### EXERCISE DIRECTIONS
With the material below, print exactly the lines between the line holding "[Favorilerim] (320, 80)" and the line holding "Web Design (692, 21)", inclusive. Add nothing else.

### DATA FOR ANALYSIS
┄┄┄┄┄┄┄┄┄┄
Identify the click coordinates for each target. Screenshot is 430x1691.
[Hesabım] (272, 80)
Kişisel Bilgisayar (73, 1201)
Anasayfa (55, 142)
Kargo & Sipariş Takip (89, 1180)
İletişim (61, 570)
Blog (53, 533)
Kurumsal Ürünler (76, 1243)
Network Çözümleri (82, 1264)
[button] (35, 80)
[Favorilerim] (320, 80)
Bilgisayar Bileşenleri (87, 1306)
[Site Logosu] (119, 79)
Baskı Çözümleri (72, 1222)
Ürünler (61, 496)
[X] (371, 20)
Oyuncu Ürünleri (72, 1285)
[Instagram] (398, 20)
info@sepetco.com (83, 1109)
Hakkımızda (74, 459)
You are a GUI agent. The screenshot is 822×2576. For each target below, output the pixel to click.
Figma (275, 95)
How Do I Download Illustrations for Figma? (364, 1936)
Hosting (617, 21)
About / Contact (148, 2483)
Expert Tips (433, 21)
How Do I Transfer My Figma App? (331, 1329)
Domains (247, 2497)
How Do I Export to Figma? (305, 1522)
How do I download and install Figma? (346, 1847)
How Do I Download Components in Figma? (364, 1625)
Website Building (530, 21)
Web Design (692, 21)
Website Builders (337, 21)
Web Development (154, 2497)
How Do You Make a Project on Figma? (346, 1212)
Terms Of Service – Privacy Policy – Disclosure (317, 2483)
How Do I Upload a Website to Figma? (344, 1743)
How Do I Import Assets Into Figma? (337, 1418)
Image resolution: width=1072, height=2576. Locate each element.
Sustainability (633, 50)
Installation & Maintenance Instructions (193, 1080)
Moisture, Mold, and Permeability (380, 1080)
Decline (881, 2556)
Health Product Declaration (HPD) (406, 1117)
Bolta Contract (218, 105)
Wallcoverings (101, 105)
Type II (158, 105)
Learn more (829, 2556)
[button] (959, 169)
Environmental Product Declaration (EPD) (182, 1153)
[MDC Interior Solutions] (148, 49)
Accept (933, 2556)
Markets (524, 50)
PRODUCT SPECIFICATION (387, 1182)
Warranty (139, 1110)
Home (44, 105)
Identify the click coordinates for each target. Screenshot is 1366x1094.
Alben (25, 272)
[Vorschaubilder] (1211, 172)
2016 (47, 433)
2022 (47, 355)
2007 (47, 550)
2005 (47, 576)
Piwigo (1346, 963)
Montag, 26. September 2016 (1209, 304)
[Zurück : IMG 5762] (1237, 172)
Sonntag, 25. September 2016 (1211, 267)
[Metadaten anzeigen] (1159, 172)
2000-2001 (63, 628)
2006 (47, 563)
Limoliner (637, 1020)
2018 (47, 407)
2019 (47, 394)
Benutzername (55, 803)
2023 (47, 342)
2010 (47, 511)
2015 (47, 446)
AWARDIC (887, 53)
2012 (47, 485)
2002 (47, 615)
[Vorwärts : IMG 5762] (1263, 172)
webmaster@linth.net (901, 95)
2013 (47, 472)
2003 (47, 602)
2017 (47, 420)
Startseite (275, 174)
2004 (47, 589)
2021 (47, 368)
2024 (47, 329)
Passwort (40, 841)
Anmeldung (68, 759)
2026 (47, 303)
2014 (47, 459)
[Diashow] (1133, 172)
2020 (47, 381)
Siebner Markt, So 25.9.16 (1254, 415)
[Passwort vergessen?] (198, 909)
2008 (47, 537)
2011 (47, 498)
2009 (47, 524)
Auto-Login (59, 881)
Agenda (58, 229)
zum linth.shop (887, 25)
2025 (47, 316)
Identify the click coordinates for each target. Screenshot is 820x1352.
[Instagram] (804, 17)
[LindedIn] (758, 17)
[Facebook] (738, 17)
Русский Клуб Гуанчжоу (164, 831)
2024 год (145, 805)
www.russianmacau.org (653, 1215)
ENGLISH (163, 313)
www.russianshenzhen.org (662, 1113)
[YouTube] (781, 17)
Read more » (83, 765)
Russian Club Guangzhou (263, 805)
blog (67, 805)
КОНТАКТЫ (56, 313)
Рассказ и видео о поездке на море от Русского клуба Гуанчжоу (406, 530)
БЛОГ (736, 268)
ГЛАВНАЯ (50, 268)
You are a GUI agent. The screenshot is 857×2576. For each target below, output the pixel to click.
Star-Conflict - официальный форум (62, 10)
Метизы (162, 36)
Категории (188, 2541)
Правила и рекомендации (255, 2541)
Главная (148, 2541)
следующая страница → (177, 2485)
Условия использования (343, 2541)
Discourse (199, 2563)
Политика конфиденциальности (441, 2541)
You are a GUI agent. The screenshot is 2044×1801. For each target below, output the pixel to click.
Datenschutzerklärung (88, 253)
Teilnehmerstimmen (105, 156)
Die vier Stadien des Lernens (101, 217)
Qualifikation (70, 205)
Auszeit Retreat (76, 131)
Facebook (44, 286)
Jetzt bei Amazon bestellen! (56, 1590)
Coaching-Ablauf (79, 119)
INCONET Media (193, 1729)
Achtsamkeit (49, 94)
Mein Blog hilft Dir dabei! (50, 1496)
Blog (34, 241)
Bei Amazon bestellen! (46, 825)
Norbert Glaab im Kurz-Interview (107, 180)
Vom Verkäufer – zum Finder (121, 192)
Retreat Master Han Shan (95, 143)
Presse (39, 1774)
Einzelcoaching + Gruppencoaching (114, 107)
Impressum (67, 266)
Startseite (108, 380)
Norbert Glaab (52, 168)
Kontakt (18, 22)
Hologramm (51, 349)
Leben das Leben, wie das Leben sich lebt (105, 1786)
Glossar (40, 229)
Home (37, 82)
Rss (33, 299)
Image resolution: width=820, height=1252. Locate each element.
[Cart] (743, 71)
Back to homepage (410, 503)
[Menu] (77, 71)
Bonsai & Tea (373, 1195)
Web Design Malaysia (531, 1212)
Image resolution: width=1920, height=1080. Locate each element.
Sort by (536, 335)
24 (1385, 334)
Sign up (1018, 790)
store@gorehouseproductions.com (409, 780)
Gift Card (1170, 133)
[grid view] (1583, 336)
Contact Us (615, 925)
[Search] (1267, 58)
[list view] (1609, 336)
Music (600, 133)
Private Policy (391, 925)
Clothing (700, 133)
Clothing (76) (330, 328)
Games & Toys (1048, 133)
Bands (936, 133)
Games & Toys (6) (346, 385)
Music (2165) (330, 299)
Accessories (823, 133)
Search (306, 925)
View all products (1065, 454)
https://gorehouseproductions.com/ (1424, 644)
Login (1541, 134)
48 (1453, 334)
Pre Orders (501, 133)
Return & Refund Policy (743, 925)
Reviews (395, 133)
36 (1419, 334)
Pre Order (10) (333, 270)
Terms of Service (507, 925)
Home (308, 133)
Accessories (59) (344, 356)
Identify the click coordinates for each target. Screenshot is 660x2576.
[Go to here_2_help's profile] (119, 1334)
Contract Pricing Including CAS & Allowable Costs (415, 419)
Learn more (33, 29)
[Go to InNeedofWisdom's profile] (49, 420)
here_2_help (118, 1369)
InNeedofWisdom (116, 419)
┄┄┄┄┄┄┄┄┄┄
### SOLUTION BELOW
[Favorilerim] (320, 80)
Bilgisayar Bileşenleri (87, 1306)
[Site Logosu] (119, 79)
Baskı Çözümleri (72, 1222)
Ürünler (61, 496)
[X] (371, 20)
Oyuncu Ürünleri (72, 1285)
[Instagram] (398, 20)
info@sepetco.com (83, 1109)
Hakkımızda (74, 459)
You are a GUI agent. The screenshot is 822×2576. For each target below, output the pixel to click.
Figma (275, 95)
How Do I Download Illustrations for Figma? (364, 1936)
Hosting (617, 21)
About / Contact (148, 2483)
Expert Tips (433, 21)
How Do I Transfer My Figma App? (331, 1329)
Domains (247, 2497)
How Do I Export to Figma? (305, 1522)
How do I download and install Figma? (346, 1847)
How Do I Download Components in Figma? (364, 1625)
Website Building (530, 21)
Web Design (692, 21)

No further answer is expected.